Tally the lines in the data below in which the word "computer" occurs, then give only the total.

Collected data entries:
———
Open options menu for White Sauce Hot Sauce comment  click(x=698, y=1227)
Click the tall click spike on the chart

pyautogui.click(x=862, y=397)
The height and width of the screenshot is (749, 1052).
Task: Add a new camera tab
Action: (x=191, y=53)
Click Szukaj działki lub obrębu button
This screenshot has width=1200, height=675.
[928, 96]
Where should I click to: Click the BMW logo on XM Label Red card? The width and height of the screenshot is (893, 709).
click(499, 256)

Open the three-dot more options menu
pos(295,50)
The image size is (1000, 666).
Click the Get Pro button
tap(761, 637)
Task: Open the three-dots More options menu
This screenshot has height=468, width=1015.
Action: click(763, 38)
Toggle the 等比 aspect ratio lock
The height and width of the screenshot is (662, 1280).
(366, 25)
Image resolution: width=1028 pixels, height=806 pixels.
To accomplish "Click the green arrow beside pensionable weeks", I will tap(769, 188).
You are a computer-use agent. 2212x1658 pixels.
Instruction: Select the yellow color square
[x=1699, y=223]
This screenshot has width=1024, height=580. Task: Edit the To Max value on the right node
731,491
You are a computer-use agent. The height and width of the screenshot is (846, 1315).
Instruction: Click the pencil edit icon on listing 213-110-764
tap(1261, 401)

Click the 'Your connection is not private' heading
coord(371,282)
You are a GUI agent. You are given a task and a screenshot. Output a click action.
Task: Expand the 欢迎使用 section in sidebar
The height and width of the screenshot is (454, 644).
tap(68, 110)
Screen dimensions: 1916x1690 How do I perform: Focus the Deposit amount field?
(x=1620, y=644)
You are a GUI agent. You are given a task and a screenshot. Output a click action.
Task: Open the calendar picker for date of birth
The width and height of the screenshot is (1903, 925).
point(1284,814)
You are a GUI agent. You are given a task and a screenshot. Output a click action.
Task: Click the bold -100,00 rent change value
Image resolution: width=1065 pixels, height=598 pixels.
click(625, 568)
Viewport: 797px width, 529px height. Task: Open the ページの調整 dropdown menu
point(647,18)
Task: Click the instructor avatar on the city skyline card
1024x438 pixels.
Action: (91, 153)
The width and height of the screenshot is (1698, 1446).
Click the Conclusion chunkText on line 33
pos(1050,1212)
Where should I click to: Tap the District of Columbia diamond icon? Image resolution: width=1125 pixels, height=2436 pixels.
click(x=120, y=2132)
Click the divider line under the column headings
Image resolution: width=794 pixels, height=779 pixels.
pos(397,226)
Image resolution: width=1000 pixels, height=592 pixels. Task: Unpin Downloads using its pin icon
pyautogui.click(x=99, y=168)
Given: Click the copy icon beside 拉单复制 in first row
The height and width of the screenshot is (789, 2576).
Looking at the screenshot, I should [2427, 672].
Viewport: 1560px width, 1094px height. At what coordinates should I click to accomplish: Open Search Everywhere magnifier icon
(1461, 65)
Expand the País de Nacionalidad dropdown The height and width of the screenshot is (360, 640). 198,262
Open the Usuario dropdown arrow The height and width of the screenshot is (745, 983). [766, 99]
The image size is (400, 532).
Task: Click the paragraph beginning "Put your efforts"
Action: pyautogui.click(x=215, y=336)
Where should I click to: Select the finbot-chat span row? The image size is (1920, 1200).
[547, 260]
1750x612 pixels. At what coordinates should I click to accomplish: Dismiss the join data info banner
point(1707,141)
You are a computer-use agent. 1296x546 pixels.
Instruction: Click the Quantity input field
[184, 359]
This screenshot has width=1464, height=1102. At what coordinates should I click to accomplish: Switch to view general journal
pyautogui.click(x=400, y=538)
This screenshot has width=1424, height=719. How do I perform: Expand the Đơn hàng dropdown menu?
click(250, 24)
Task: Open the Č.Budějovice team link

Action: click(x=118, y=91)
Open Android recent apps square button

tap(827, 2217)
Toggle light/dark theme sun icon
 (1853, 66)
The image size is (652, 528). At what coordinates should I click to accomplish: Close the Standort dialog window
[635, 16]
———
→ ANSWER TO THE EXERCISE: 3